『町の名前』


大阪の南にある島之内という地名はご存知ですか?

北の長堀川、南の道頓堀川、さらに東西の横堀川に囲まれた一角を「島之内」と呼んでいました。東西南北の堀川に仕切られた所を島に見立てたことから、このような名前がついたのですが、現在地名に残っているのは堺筋の東側だけで、本来の「島之内」とはもっと広い地域を指し、船場と並ぶ問屋街が軒を競う大阪の中心地だったのです。


☆お初天神(北区)曽根崎心中の歴史から引用☆

「森は神社の奥にあるもんですから、境内の北側、お初天神通りあたりだったんですかな。当時は島之内が大坂の中心で、この辺りは北のはずれで、人通りのない寂しい湿地帯。逃れてきた二人にはちょうどええ場所やったんでしょう。自分の身さえ自由にならぬ遊女と、しがらみから抜けられない手代。そんな人がいっぱいおったんでしょうな」

島之内には手工業を営む者が多く住んでいたため、かつては町名がその仕事を表していました。しかし住居表示が変更されてからは、単に東心斎橋や西心斎橋というような画一的な街の名に変わってしまったのは残念なことです。ただ面白いのは、南区時代の旧町名が未だ通用しているところでしょうか。ここで道を尋ねるときは「旧町名」で聞く方が話が早い場合が多いようです。

☆南の長老の話より☆

 島之内は太閤はん以前は三津寺(みってら)村いう村やった。太閤はんの頃1594年に東横堀が、1600年に西横堀が開削されて、更に両横堀の水を海に流すための南堀川を成安(わてが小さい頃は安井と聞きました)道頓、安井九兵衛らによって開削され完成したのが1615年や。
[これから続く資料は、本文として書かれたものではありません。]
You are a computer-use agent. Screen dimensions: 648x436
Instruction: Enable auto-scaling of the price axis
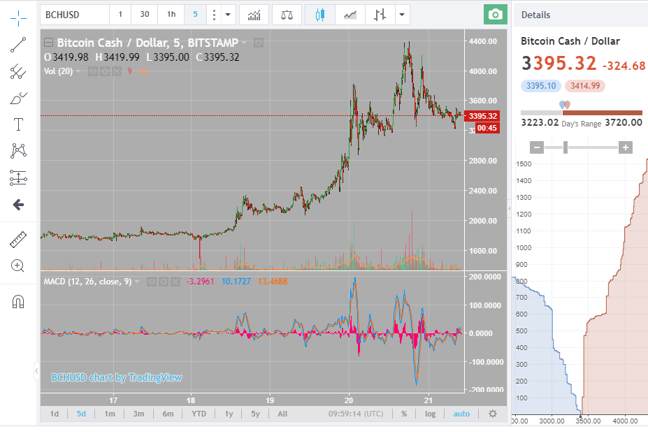[461, 414]
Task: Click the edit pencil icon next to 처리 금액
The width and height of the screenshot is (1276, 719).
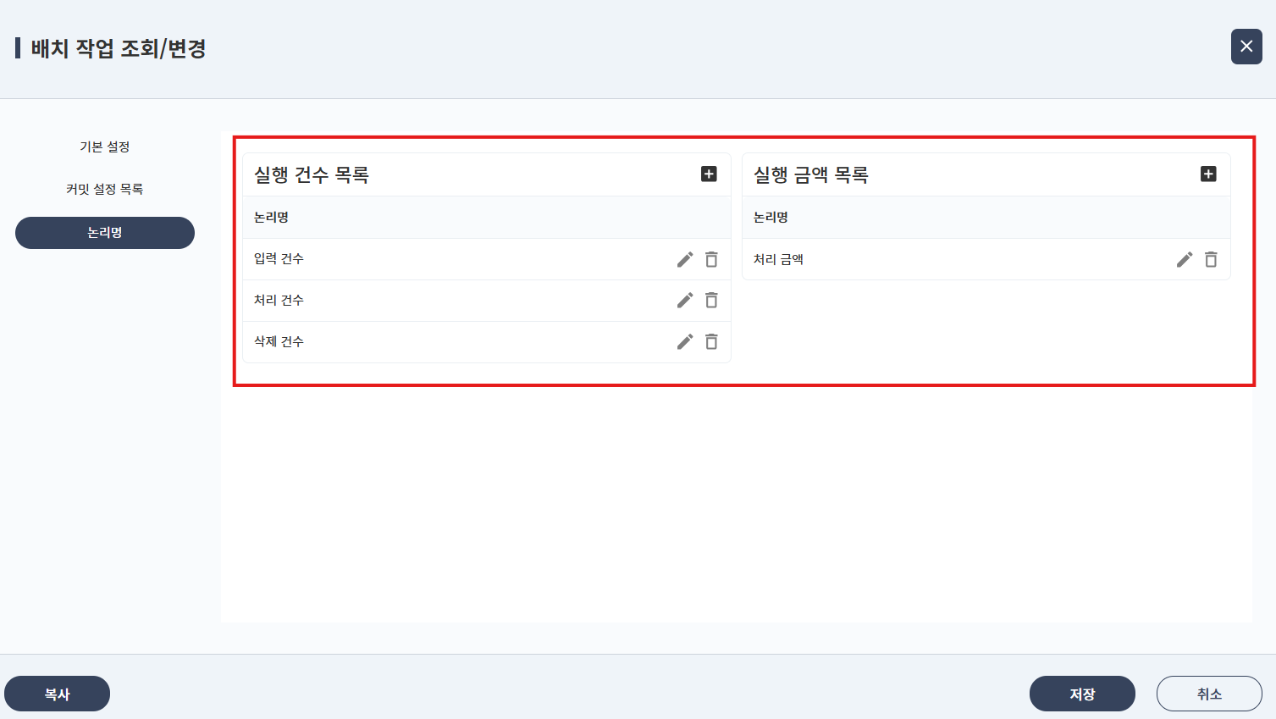Action: [x=1184, y=259]
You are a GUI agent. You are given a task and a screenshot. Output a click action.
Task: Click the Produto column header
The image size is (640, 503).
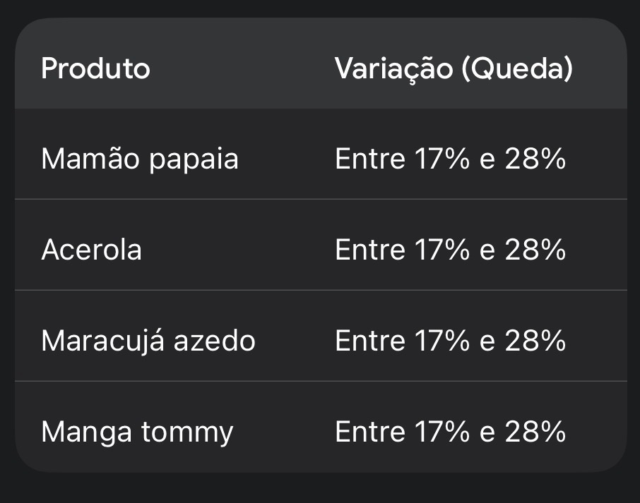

道頓はんは大坂夏の陣で西側の武将として参加、戦死しはった。この南堀川はその道頓の名をとって道頓堀となった。そして、長堀が1622年ごろできて島之内が形成されたということなんや。北の船場とは違って、こっちは元は手工業の町でおました。ところが、道頓堀を挟んで南側に芝居小屋や茶屋ができ、一大歓楽街に変貌していくと、その周辺はやはり歓楽街になっていったし役者、芸妓、中居はんらの住宅街にもなっていった。今でも「ミナミ」というと歓楽街のイメージがおますが、これは江戸の昔からのもんです。
 島之内にはぎょうさんの地名がおましたが、住居表示に関する法律によってそのほとんどが消え去り、今は「島之内」、「東心斎橋」、「心斎橋筋」、「西心斎橋」しかのうなってしもた。なんともえげつないことでんな。

それではかつて島之内にはどのような地名があったのでしょう?

畳屋町(たたみやまち)
鍛冶屋町(かじやまち)
錺屋町(かざりやまち)
笠屋町(かさやまち)
雪駄屋町(せったやまち)
玉屋町(たまやまち)
塗師屋町(ぬしやまち)
木挽町(こびきまち)
紺屋町(こうやまち)
竹屋町(たけやまち)
炭屋町(すみやまち)
米屋町(こめやまち)
灰屋町(はいやまち)
木綿町(きわたまち)
問屋町(といやまち)
周防町(すおうまち)
大宝寺町(だいほうじまち)
鰻谷西之町(うなぎだににしのまち)
鰻谷東之町(うなぎだにひがしのまち)
宗右衛門町(そえもんちょう)
 この辺りを開拓した山口宗右衛門の名がつけられています。
久左衛門町(きゅうざえもんちょう)
 この辺りを開拓した播磨屋久左衛門の名がつけられています。
心斎橋筋
三津寺筋
 三津寺という寺があります。
八幡筋

※島之内では船場と違い、東西の道にも「筋」を使っていました。

いかがですか?商業の街、天下の台所としての往時の大阪が偲ばれる名前ばかりではないでしょうか。
 街は突然に出来上がるものではなく、そこに住んでいた人たちの歴史やそれをとりまく風土が継続的に重層的にからみあってできあがってきたものなのに、このような風雅な名前をいとも簡単に消し去ってしまう行政の愚かさに呆れざるをえません。東京や京都では未だ従来からの地名が利用されていますが、特に大阪は旧き佳きものを大切にしない風潮が根強いようです。(と、ちょっと怒れる鳩子です!!!)



島之内にはたくさんの街灯があり、そこにかつての美しい地名がかかげられています。また堺筋の東側に行くと、旧い料亭が残っていたりもします。

さらに最近ではアジア各国の人たちが多く住むようになり、彼らを対象とした飲食店や食料品店、ビデオ店もたくさん出来ています。(タイ、フィリピン食材専門スーパーもあるのですよ!)

夜は人が多く誘惑の多い街なので、ぜひ週末の昼過ぎにでもぶら歩きしてみてはいかがでしょう?